Table 1. Components of a pathology report

Descriptor What is described or measured How result is reported What finding means
Size Length and width of the tumor Largest dimension of the tumor, as measured in centimeters (1 inch = approximately 2.5 centimeters) Prognosis is likely to be better for smaller tumors; size is a primary factor in the staging of most cancers.
Noninvasive vs. invasive Whether cancer cells are confined to a single cell layer or have spread to nearby (or underlying) tissue Noninvasive cancer is termed “in situ” Prognosis is likely to be better for noninvasive cancer.
Histology The histologic type Adenocarcinoma, adenosquamous carcinoma, squamous cell carcinoma, signet ring cell carcinoma, undifferentiated carcinoma, undifferentiated carcinoma with giant cells, solid pseudopapillary neoplasms, acinar cell carcinoma, colloid carcinoma, hepatoid carcinoma, intraductal papillary mucinous neoplasm, mucinous cystic neoplasms, pancreatoblastoma, carcinoid tumor, well-differentiated neuroendocrine tumor, atypical carcinoid tumor, well-differentiated neuroendocrine carcinoma, gangliocytic paraganglioma Treatments and prognosis vary according to histologic type.
Histologic grade/ How closely the tumor cells resemble normal cells
Grade 1: well-differentiated (cancer cells look mostly similar to normal cells)

Grade 2: moderately differentiated (more cancer cells look abnormal than normal)

Grade 3: poorly differentiated (most cancer cells look very abnormal and are likely to spread)

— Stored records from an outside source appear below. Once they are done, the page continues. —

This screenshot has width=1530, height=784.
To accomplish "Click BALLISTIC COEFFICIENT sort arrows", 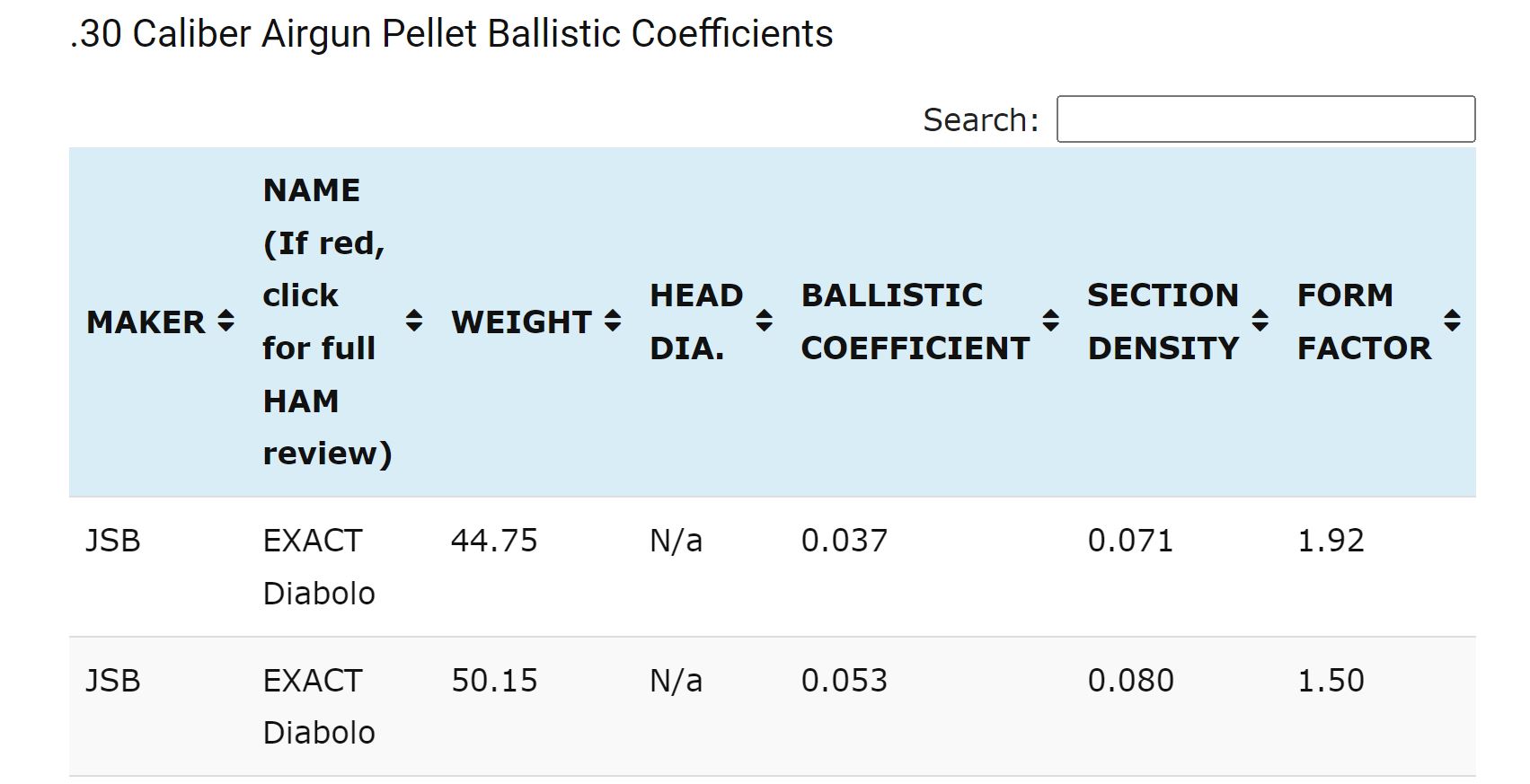I will [1051, 321].
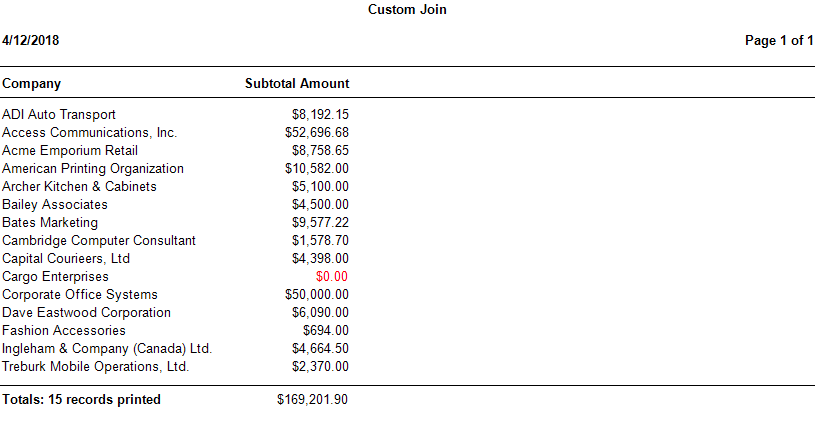Screen dimensions: 815x424
Task: Select the $169,201.90 grand total
Action: tap(313, 400)
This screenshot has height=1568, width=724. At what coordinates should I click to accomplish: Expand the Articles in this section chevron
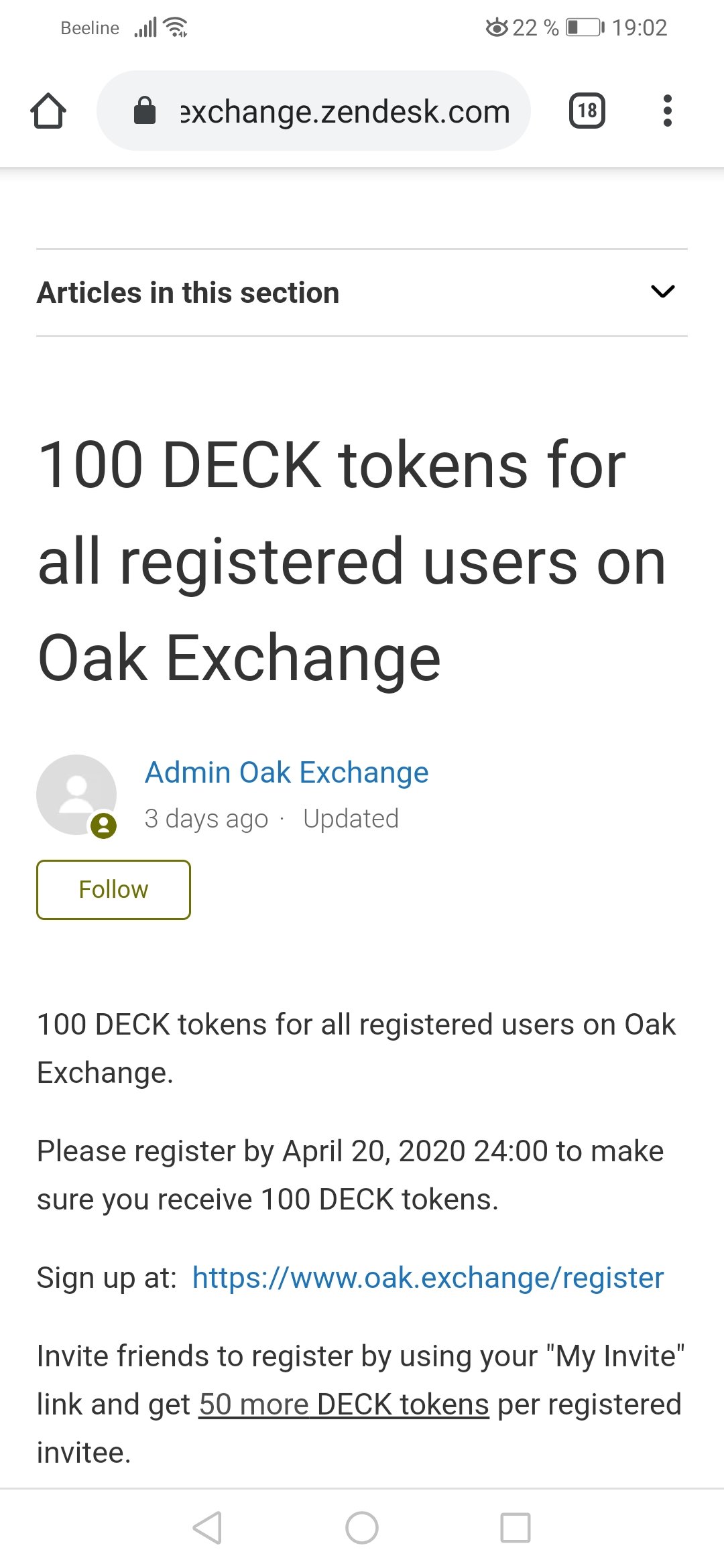663,291
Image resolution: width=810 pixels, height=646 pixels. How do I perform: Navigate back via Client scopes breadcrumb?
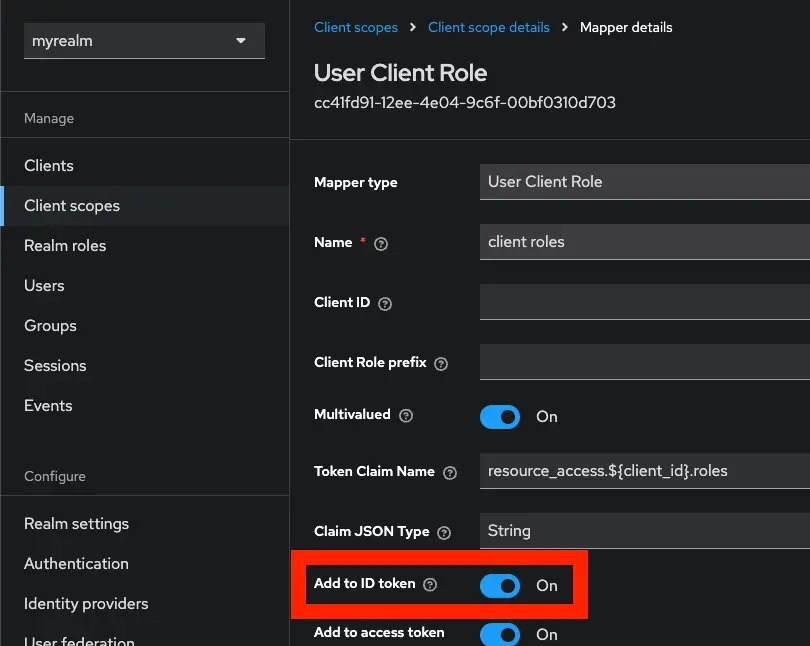tap(356, 27)
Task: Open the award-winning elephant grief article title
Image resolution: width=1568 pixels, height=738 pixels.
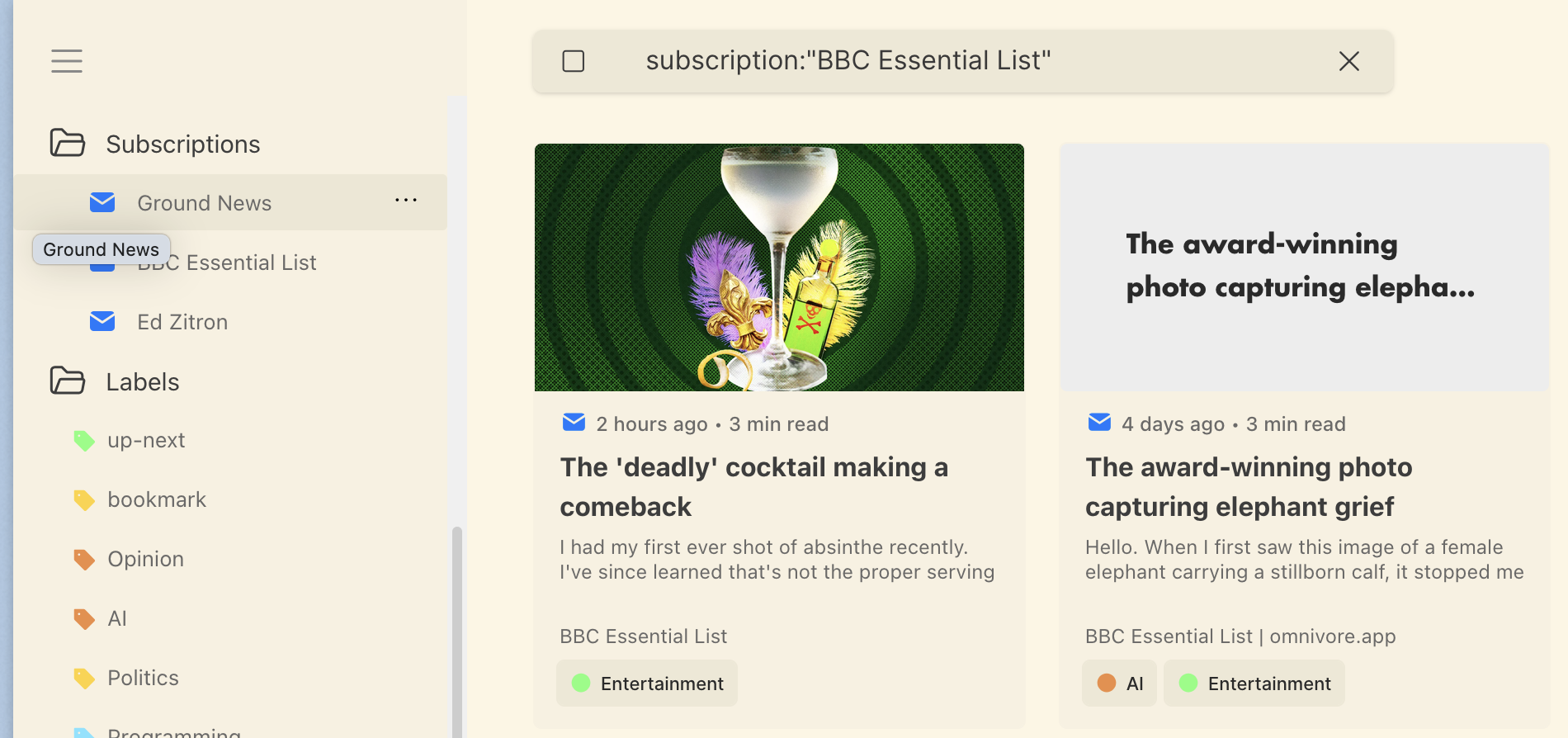Action: pos(1249,486)
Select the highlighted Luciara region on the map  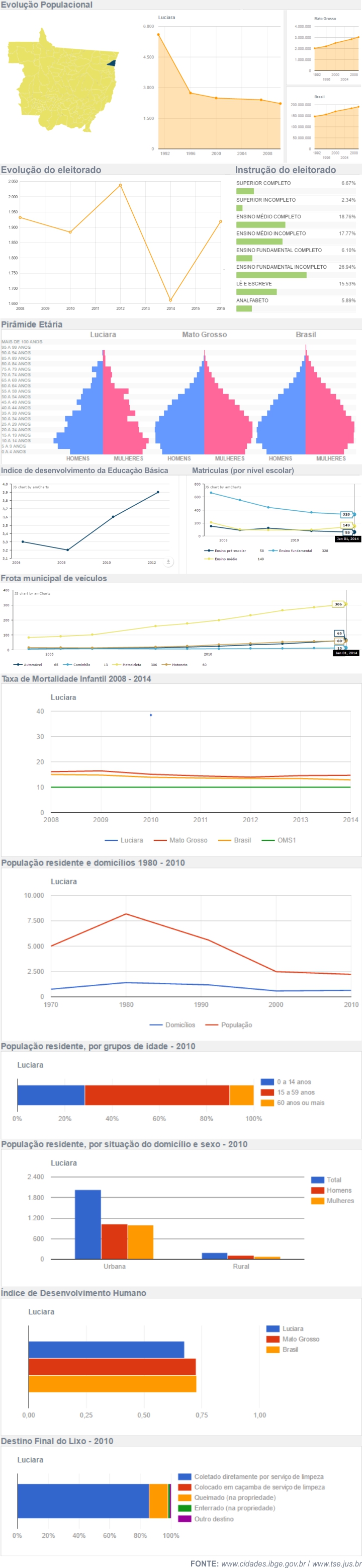point(111,63)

Grade 4: undifferentiated (cancer cells look very abnormal)
The lower the grade, the better the prognosis; the higher the grade, the more aggressive the tumor.
Surgical margins Presence or absence of cancer cells at the edges of the tumor sample (known as the margin)
Negative (not involved, clear or clean): no cancer cells in the margin

Close: cancer cells near the margin

Positive (involved): cancer cells in the margin
More surgery or other therapy may be needed if the margins are close or positive.
Lymphovascular invasion Presence or absence of cancer cells in the blood or lymph vessels
Absent: no cancer cells present in the blood or lymph vessels

Present: cancer cells present in the blood or lymph vessels

Extensive: cancer cells have spread through blood or lymph vessels
Cancer cells in the blood or lymph vessels (present and extensive) suggest a more aggressive tumor.
Lymph node status Presence or absence of cancer cells in the nearby lymph nodes
Negative: no cancer cells

Positive: cancer cells
Negative lymph node status is generally associated with less extensive cancer and a better prognosis; lymph node status is a primary factor in staging.